First, some good news: According to Marc D. London, M.D., chief of neurology at Montefiore Nyack Hospital, having a family history of Alzheimer’s does not mean you are destined to develop the disease. “Approximately 40–60 percent of Alzheimer’s cases have the APOE-4 gene. There is a test for that gene, but having the gene does not predict when and with any certainty whether you will get the illness,” explains Dr. London. “It’s considered a risk factor, but there are many other factors at play.”
Alzheimer’s is the most common form of dementia, accounting for 60–80 percent of dementia cases. Although the majority of people with Alzheimer’s are age 65 and older, the illness is not a normal part of aging. In fact, the same healthy lifestyle that can ward off cardiovascular disease and aid in longevity is beneficial for brain health, too.

━━━━━━━━━━━━━━━━

### Exercise
Reproduce the full passage on Alzheimer's risk and brain health word for word.

Stored data entries
━━━━━━━━━━━━━━━━

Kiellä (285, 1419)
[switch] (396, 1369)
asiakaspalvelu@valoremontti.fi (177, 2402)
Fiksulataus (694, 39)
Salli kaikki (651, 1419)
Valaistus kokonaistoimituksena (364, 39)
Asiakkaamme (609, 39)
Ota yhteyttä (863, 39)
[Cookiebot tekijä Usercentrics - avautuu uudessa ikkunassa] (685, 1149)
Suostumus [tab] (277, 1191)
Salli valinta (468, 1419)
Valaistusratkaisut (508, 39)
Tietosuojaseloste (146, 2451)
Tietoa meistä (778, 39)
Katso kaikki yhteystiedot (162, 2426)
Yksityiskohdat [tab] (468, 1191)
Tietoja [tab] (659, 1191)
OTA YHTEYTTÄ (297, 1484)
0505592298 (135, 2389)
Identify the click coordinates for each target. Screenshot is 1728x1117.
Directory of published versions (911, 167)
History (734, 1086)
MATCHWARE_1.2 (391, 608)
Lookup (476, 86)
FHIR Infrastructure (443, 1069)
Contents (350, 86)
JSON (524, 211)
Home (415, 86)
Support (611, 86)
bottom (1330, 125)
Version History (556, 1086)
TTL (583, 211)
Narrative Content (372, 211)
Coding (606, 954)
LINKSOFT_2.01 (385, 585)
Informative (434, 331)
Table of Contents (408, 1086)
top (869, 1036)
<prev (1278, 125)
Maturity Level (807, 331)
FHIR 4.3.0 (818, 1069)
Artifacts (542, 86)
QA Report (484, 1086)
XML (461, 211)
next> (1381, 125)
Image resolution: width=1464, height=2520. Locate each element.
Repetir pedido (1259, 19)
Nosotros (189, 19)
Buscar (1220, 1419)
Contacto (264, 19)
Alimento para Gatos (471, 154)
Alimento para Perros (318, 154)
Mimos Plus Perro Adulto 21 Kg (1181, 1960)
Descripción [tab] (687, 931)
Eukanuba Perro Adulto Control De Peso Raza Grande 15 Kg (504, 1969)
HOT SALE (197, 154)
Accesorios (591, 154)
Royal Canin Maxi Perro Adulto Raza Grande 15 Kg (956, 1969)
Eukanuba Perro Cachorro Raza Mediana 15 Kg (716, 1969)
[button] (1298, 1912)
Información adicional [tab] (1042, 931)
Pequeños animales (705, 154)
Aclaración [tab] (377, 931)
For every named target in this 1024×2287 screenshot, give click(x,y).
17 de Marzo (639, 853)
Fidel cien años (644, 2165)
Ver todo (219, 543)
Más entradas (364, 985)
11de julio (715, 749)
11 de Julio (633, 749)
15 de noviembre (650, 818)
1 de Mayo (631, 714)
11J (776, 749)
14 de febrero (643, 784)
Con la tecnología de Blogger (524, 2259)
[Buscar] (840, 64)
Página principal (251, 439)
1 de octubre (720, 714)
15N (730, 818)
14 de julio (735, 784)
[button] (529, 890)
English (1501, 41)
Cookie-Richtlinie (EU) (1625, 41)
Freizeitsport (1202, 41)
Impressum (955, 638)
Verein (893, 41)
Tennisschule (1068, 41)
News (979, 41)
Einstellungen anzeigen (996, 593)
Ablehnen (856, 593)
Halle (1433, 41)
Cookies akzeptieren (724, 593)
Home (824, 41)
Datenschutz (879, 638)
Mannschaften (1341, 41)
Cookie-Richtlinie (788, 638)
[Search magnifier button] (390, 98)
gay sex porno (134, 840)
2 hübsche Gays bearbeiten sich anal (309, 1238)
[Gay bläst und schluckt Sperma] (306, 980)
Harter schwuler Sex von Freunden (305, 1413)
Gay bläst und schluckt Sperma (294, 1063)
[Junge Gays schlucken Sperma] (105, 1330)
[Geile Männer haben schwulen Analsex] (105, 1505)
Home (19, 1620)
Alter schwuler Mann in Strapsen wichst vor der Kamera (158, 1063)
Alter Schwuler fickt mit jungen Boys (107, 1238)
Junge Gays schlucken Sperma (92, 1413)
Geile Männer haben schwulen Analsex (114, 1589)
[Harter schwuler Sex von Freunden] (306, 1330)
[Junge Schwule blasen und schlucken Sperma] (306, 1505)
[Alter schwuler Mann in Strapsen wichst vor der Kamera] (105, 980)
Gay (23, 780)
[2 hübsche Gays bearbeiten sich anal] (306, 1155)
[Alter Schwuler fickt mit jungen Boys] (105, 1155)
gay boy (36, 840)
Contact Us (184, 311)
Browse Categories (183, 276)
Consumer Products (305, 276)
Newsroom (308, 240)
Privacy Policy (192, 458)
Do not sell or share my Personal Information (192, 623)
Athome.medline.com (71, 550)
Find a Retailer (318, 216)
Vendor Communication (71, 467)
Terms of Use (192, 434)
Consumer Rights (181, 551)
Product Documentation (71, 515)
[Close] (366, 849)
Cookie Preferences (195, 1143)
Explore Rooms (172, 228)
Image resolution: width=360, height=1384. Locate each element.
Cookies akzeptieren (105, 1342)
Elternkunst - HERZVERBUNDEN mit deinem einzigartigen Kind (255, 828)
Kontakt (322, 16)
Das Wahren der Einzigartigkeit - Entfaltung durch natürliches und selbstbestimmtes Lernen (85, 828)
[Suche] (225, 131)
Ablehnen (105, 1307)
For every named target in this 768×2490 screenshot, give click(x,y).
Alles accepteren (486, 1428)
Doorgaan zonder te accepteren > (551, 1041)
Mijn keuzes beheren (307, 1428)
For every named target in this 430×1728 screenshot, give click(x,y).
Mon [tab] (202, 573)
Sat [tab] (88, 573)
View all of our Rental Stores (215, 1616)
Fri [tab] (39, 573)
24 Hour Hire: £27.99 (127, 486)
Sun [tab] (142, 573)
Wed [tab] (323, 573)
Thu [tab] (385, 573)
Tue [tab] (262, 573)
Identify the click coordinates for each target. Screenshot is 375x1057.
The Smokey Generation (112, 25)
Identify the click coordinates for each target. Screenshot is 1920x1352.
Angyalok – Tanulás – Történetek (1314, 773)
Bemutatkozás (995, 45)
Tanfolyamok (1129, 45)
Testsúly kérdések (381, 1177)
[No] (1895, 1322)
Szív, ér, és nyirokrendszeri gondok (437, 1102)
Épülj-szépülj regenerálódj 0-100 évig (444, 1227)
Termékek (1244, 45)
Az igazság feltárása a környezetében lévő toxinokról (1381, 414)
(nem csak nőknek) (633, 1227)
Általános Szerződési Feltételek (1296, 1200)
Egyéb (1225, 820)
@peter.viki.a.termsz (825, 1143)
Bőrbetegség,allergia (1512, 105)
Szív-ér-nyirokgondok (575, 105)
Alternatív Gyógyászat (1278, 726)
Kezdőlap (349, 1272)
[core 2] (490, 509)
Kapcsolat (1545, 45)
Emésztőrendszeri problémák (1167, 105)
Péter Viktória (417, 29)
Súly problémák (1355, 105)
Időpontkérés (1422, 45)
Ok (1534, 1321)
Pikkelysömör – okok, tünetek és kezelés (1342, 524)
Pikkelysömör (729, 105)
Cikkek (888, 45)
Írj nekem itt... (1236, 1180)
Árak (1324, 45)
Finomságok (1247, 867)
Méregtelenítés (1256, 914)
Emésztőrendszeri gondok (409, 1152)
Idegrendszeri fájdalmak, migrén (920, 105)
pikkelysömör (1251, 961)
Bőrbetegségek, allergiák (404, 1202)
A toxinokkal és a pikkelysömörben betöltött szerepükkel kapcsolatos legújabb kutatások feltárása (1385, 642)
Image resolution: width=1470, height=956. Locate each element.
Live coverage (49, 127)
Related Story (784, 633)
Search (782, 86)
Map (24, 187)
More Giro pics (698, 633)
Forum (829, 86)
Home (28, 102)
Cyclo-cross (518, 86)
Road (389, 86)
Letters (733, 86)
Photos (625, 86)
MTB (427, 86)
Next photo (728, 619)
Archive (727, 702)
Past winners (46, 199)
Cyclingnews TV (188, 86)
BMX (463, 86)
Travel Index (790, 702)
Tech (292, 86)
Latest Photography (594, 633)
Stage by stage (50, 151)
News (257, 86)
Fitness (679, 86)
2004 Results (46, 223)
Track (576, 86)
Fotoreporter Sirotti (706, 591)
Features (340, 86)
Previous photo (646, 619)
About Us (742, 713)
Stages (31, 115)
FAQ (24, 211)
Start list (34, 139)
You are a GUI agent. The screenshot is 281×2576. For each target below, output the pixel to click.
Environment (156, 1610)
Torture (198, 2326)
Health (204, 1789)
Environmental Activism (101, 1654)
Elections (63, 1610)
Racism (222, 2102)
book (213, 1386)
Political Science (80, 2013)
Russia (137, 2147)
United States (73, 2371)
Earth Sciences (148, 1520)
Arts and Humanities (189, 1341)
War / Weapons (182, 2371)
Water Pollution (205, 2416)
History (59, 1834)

━━━━━━━━━━━━━━━━

### Task result
First, some good news: According to Marc D. London, M.D., chief of neurology at Montefiore Nyack Hospital, having a family history of Alzheimer’s does not mean you are destined to develop the disease. “Approximately 40–60 percent of Alzheimer’s cases have the APOE-4 gene. There is a test for that gene, but having the gene does not predict when and with any certainty whether you will get the illness,” explains Dr. London. “It’s considered a risk factor, but there are many other factors at play.”
Alzheimer’s is the most common form of dementia, accounting for 60–80 percent of dementia cases. Although the majority of people with Alzheimer’s are age 65 and older, the illness is not a normal part of aging. In fact, the same healthy lifestyle that can ward off cardiovascular disease and aid in longevity is beneficial for brain health, too.